• DATA FOR PROCESSING

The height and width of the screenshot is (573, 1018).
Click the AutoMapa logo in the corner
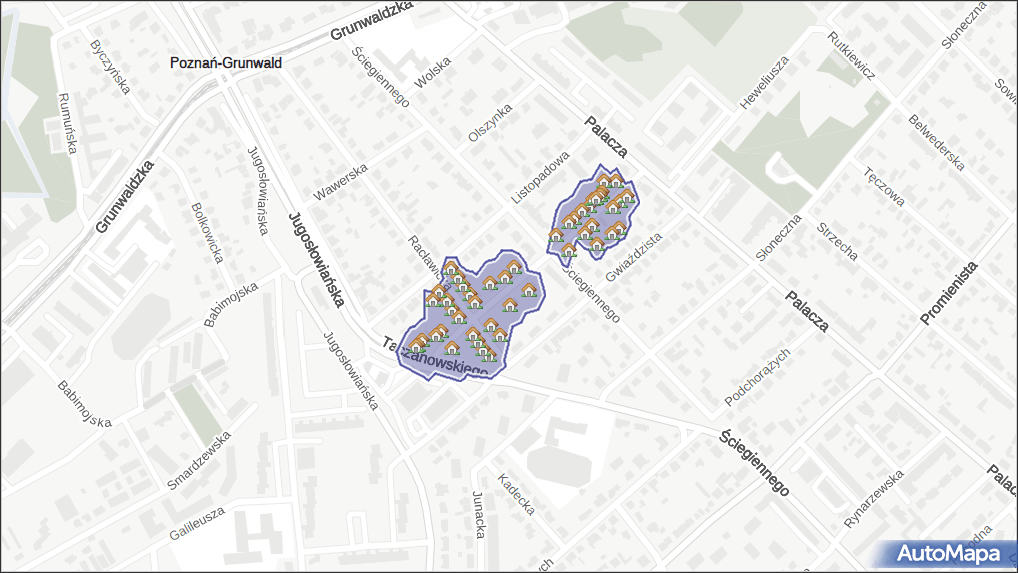(946, 553)
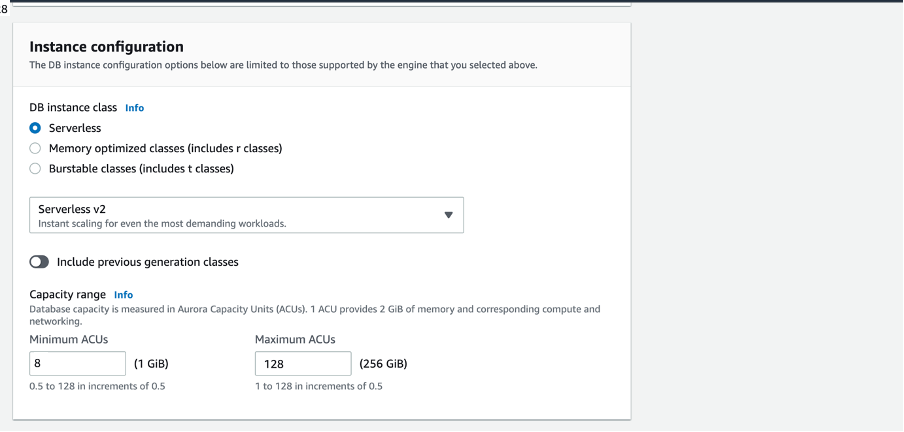
Task: Click the 'Burstable classes (includes t classes)' label
Action: pyautogui.click(x=141, y=168)
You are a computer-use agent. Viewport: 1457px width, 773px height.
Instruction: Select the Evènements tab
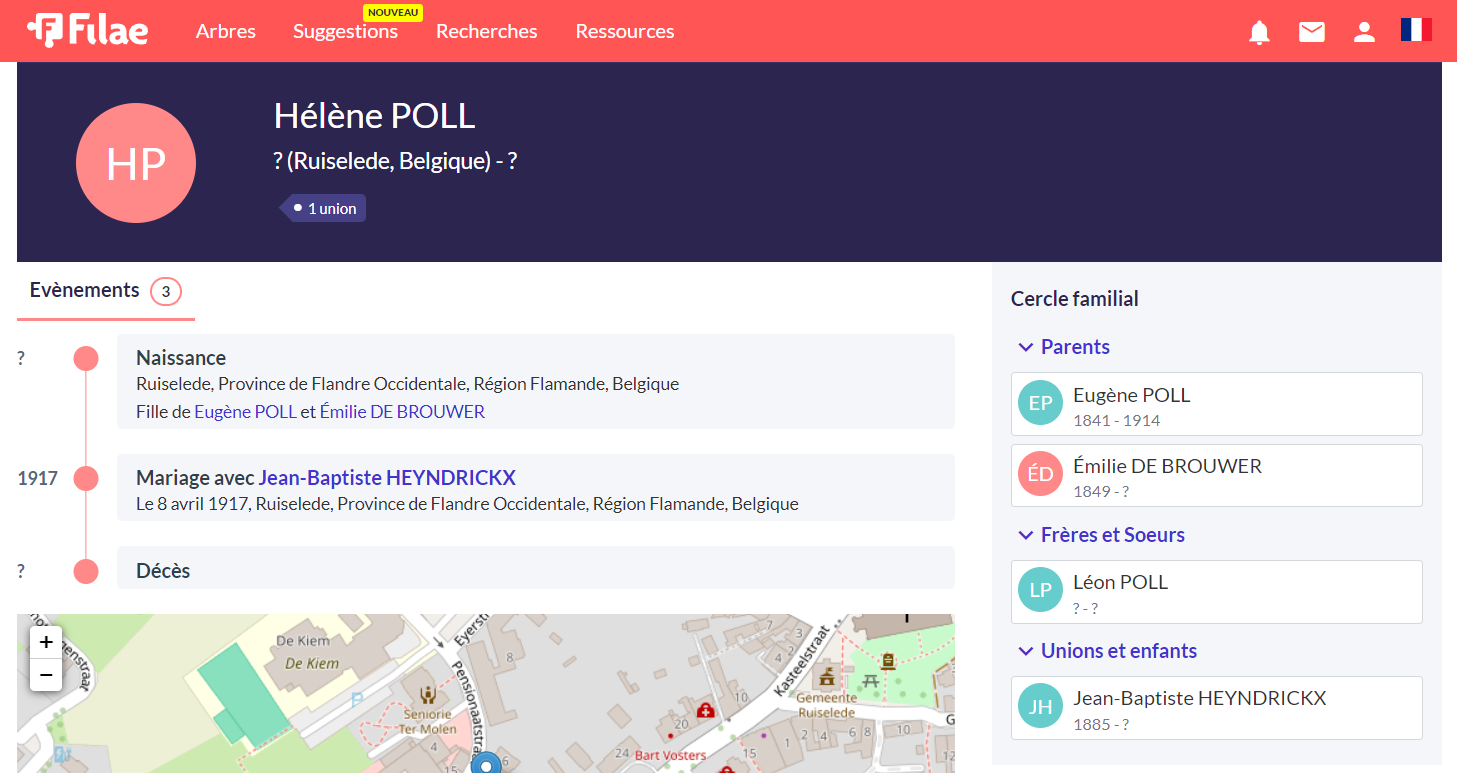(x=85, y=290)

• ACTIVITY
Could each line of the data be written out exactly, with no pictures included?

• PROBLEM SOLUTION
The height and width of the screenshot is (573, 1018).
Click the AutoMapa logo in the corner
(946, 553)
Task: Click the 'Burstable classes (includes t classes)' label
Action: pyautogui.click(x=141, y=168)
You are a computer-use agent. Viewport: 1457px width, 773px height.
Instruction: Select the Evènements tab
(x=85, y=290)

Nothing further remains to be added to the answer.